Em Porto Velho, em princípio, os organizadores do evento demonstraram interesse de desenvolver os projetos em uma aldeia indígena. A Fundação Iaripuna, então, a pedido da AML. Cultural, manteve contatos com lideranças indígenas karitiana e representantes da FUNAI para estudar a possibilidade de atender à solicitação. As condições de acesso das estradas vicinais e as dificuldades estruturais, em particular a falta de energia elétrica, fizeram com que essa idéia inicial fosse abandonada. Foi nesse contexto – e levando à risca a orientação de "governar da periferia para o centro", compromisso assumido em campanha pelo então candidato de esquerda Roberto Sobrinho – que os organizadores locais escolheram, sem pestanejar e sem máscaras, o campo anexo à Associação dos Moradores do bairro Esperança da Comunidade para a realização de tão significativo evento.

O local contemplado tem uma população de perfil socioeconômico que coadunou com a proposta do Projeto Um Piano pela Estrada – Nos Caminhos da Fronteira, concerto popular de piano com cunho didático.

Qual não foi a surpresa quando algumas pessoas direta ou indiretamente ligadas ao segmento cultural opuseram-se ferozmente contra o local escolhido. A imprensa anunciou o evento, mas com ressalvas. E mesmo pessoas muito próximas ao prefeito de esquerda também tomaram posições, ora questionando, ora ironizando e até mesmo torcendo para que algo desse errado. Houve quem entrasse em contato com a AML Cultural, executora do projeto, alertando para os riscos que o local, na sua opinião, apresentava. Contaminado por essas idéias preconceituosas, o produtor do evento, de última hora e numa manobra forçada, tentou mudar o local da apresentação para o centro da cidade, alegando risco de roubo dos equipamentos. Um professor da Universidade Federal de Rondônia foi à Fundação Iaripuna apresentar-se indignado, colocando-se à disposição para conseguir "um local mais apropriado". Diante da negativa, o professor quis saber se a Prefeitura estava preparada para indenizá-lo, caso o seu Corola fosse danificado ou roubado.

Como se pode perceber as pressões foram grandes, mas contrariando todos os agouros, vivemos, naquela noite de 19 de maio de 2006, um momento mágico: uma belíssima apresentação sorvida com emoção por um público educadíssimo, plural, multifacetado, que guardará para sempre a lembrança de um evento raro, realizado no bairro de sugestivo nome: Esperança da Comunidade.

Localizado entre as Zonas Norte e Leste de Porto Velho, o bairro Esperança da Comunidade surgiu a partir da década de 80, com a instalação de famílias oriundas de lugares diversos, como: zona rural, zona ribeirinha, região Nordeste, garimpos do rio Madeira e Bom Futuro, e aventureiros de toda ordem. Com o passar dos anos, a região foi ganhando ares urbanos, por exemplo, com o asfaltamento das principais vias, construção de escolas, postos de saúde, delegacia de polícia, quadras de esporte, igrejas dos mais variados credos, conjunto habitacional e o surgimento de um pujante comércio formado por grupos empresariais consolidados na cidade.

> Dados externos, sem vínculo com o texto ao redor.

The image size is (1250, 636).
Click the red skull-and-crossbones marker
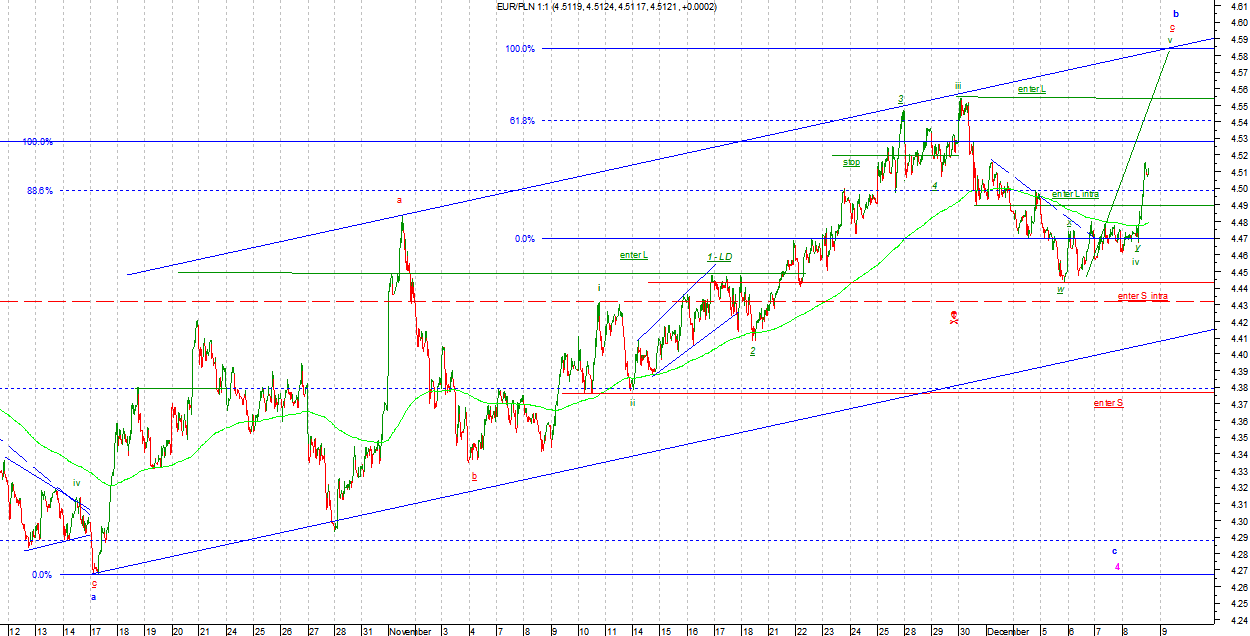coord(955,317)
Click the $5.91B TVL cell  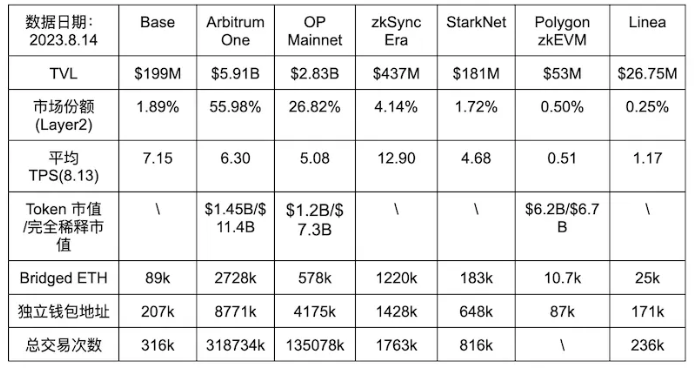tap(235, 73)
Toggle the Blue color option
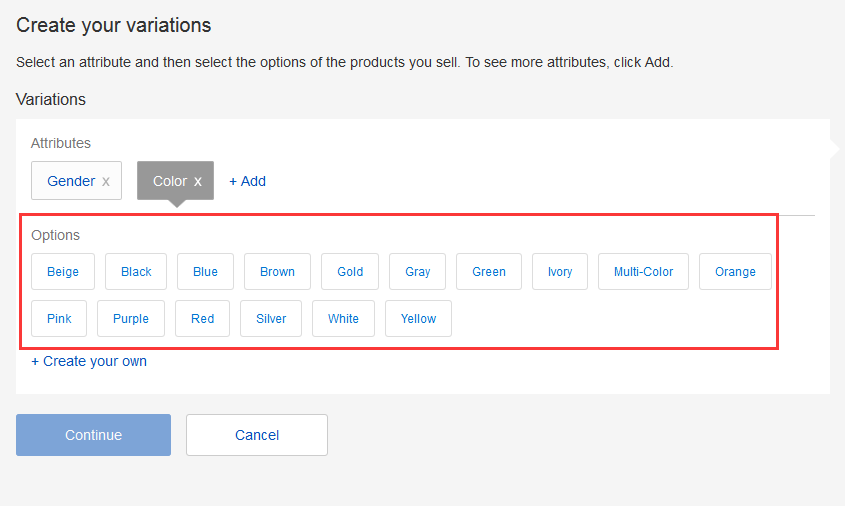 [x=205, y=271]
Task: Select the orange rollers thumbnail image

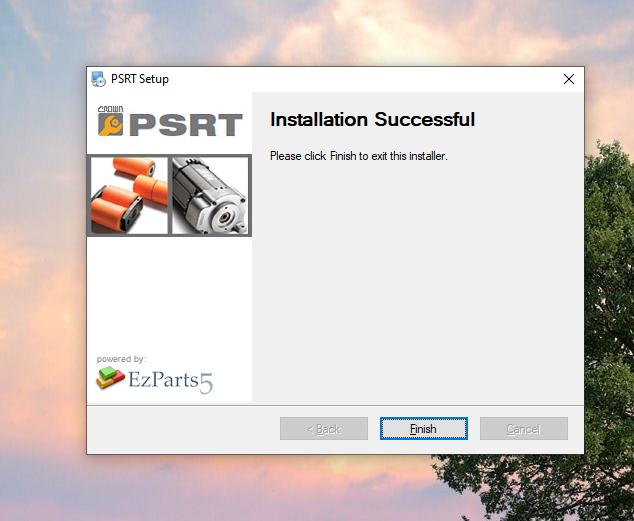Action: 129,195
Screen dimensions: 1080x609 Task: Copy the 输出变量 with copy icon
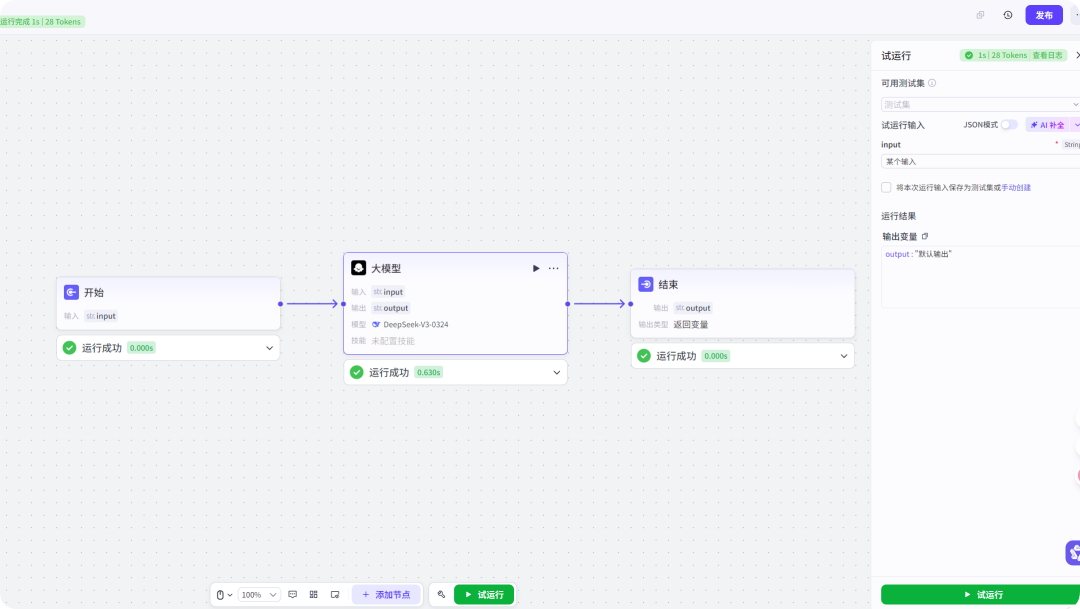click(x=925, y=237)
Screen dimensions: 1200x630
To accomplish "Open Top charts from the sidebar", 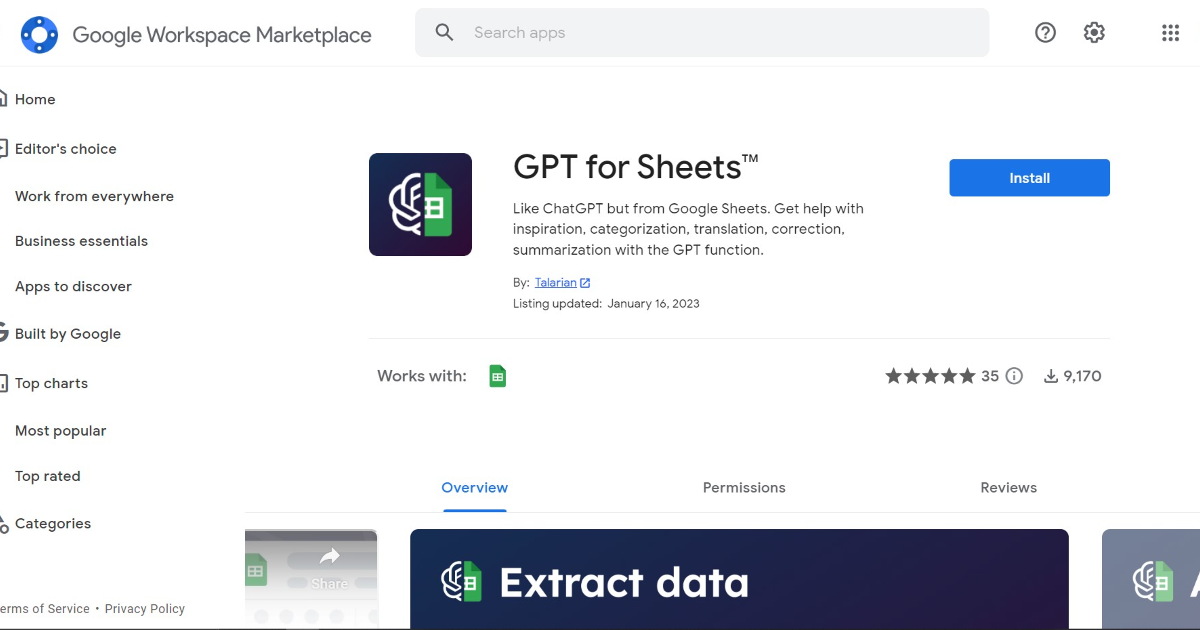I will pos(51,383).
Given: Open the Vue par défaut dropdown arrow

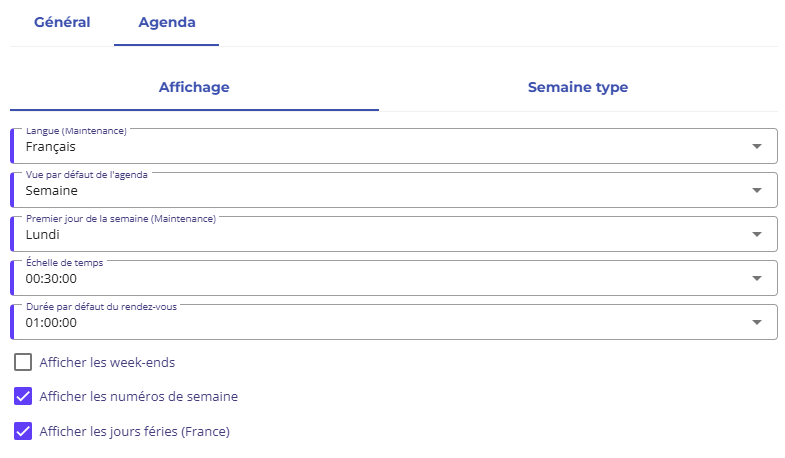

De forma que ali vive hoje aproximadamente um terço da população de uma cidade que atinge atualmente cerca de 400 mil habitantes.

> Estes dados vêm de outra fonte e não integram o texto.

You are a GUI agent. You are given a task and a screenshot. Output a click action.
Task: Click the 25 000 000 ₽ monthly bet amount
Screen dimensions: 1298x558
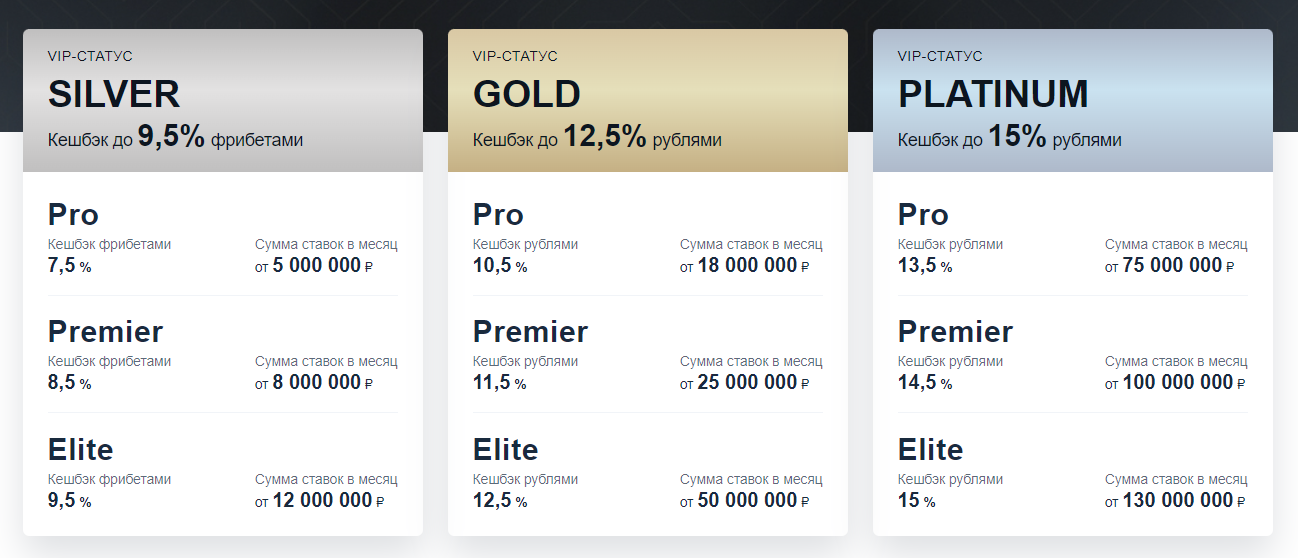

Esse episódio parece provar que, infelizmente, ainda estamos longe da situação ideal em que não haverá mais centro e periferia, esquerda e direita, ou estratificação social.

A propósito da esquerda e da direita, a jornalista Tereza Cruvinel, na referida matéria da Caros Amigos, numa citação atribuída a Simone de Beauvoir, diz: "Se lhe apresentarem um homem que se apressa a dizer que não vê diferença entre esquerda e direita, tenha certeza de estar falando com um homem de direita".

* Ariel Argobe – artista plástico e membro do Grupo Cidade, Cultura e Inclusão. Roberto Farias (in memória) – professor e membro do Grupo Cidade, Cultura e Inclusão.